HYBRID EVENT: You can participate in person at Orlando, Florida, USA or Virtually from your home or work.

3rd Edition of Global Conference on

Addiction Medicine, Behavioral Health and Psychiatry

October 24-26, 2022 | Orlando, Florida, USA

ce-approved
GAB 2019

The relationship between religiosity, spirituality and substance abuse

Speaker at Global Conference on Addiction Medicine and Behavioral Health 2019 - Yaacov J Katz
Bar-Ilan University, Israel
Title : The relationship between religiosity, spirituality and substance abuse

Abstract:

Religiosity may be defined as the adoption of a core set of previously established religious beliefs and practices concerning the ultimate nature of life and existence. Religiosity seems to reliably predict lower levels of substance abuse (Yonker, Schnabelrauch, & De Haan, 2012), and recent studies have characterized the mechanisms that may explain this effect. Koenig, King, & Larson (2012) stated that among other variables, religiosity contributes to reduced substance abuse of adolescents. In addition, these researchers indicated that religiosity can be helpful in contributing to the prevention of substance abuse.

Spirituality, defined as the integration of meaning and purpose in life through connectedness with oneself, others, nature, or a power greater than oneself, has been shown to be negatively related to substance abuse. Kelly et al. (2011) found evidence suggesting increased spirituality may mediate the effect of reduced substance abuse among adolescents. In addition, higher levels of spirituality have been linked to lower levels of substance abuse as well as to the facilitation of recovery from substance abuse (Hawley et al., 2014).
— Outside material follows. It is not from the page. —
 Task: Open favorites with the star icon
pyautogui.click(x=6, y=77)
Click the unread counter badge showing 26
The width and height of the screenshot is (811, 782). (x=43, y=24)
The purpose of the present study was to investigate the relationship between the rate of substance abuse (cannabis and alcohol) and the level of religiosity and spirituality of 318 12th grade Israeli Jewish high school students. The students were administered three research questionnaires: a) Substance Abuse Questionnaire; b) Religiosity Questionnaire; and c) Spirituality Questionnaire.

Results of the statistical analyses performed on the data collected in the study in order to assess potential differences between students who were characterized by regular substance abuse and those who refrained from the use of cannabis and alcohol indicate that participants who abstained from the use of cannabis and alcohol were characterized by significantly higher levels of religiosity and spirituality than those who were typified by substance abuse.

Preliminary conclusions derived from the results of the study indicate that high school students who refrain from using prohibited substances such as cannabis and alcohol have significantly higher levels of religiosity and spirituality than students who indulged in substance abuse. This conclusion indicates the potential that religiosity and spirituality may have as key variables in a carefully constructed substance abuse counseling program.

Biography:

Prof Yaacov J Katz is Professor Emeritus at the School of Education, Bar-Ilan University in Israel and presently serves as President of Michlalah - Jerusalem Academic College. He received his B.A. (Psychology and Education) and M.A. (Educational Counseling) from Bar-Ilan University, Ramat-Gan, Israel, and his Ph.D. (Education) from the University of the Witwatersrand, Johannesburg, South Africa. Prof Katz specializes in religious education & values, affective education, ICT use in education and social attitudes in education. Prof Katz served as Chief Pedagogic Officer of the Israel Ministry of Education where he was responsible for all subject matter taught in Israeli state schools. Prof Katz has published more than 200 scientific chapters and papers in refereed scientific books and journals.